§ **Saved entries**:
^^^^^^^^

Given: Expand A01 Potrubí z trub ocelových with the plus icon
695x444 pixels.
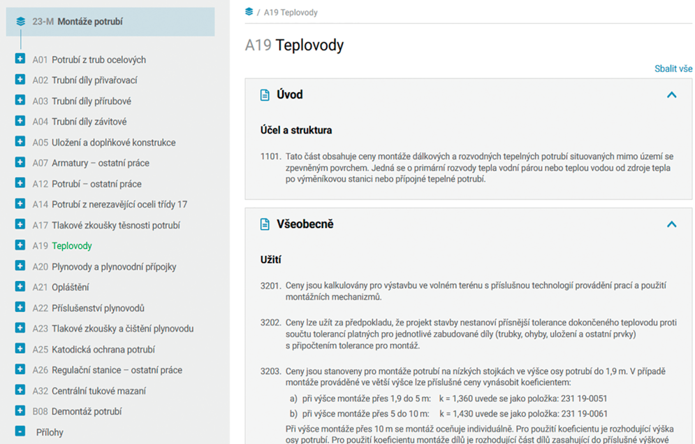Looking at the screenshot, I should (x=20, y=59).
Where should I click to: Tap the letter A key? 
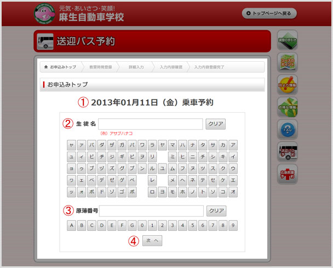pyautogui.click(x=72, y=225)
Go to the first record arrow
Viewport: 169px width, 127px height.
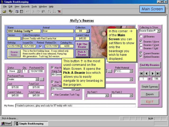141,73
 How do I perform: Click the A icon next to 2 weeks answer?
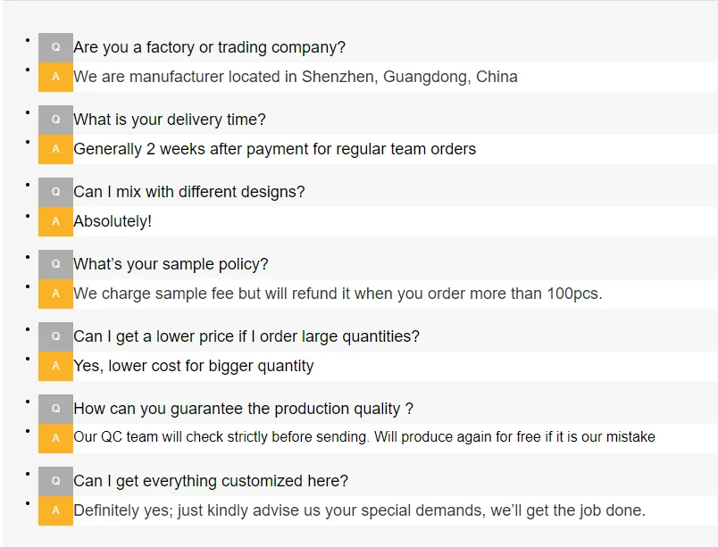tap(55, 149)
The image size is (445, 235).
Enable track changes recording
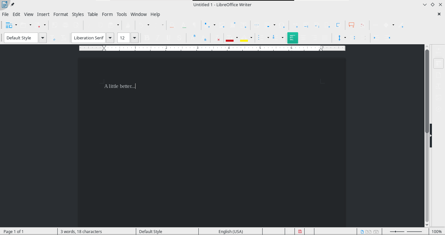362,25
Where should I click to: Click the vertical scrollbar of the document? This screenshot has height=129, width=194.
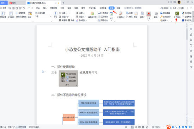[187, 34]
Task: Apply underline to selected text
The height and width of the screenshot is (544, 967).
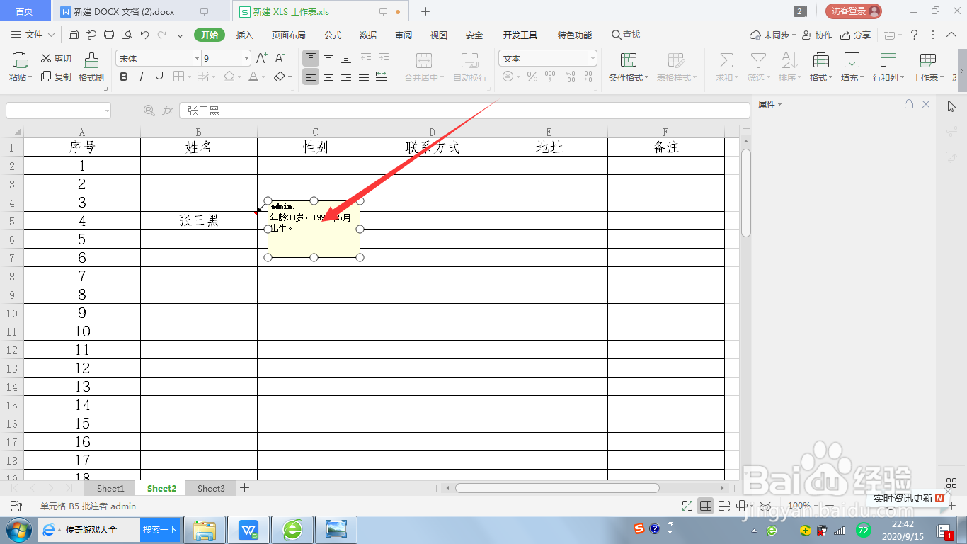Action: point(161,77)
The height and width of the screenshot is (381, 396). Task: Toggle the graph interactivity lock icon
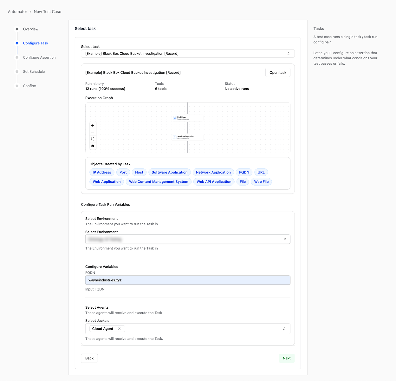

^^^^^^^^

§ **What to work on**:
Output the data above in full. Skip every picture.

§ **The completed task**:
Given: Expand A01 Potrubí z trub ocelových with the plus icon
695x444 pixels.
Looking at the screenshot, I should (x=20, y=59).
Where should I click to: Tap the letter A key? 
pyautogui.click(x=72, y=225)
Go to the first record arrow
Viewport: 169px width, 127px height.
141,73
 How do I perform: Click the A icon next to 2 weeks answer?
tap(55, 149)
The image size is (445, 235).
Enable track changes recording
362,25
Where should I click to: Click the vertical scrollbar of the document? This screenshot has height=129, width=194.
[187, 34]
Task: Apply underline to selected text
The height and width of the screenshot is (544, 967).
Action: point(161,77)
The height and width of the screenshot is (381, 396). Task: Toggle the graph interactivity lock icon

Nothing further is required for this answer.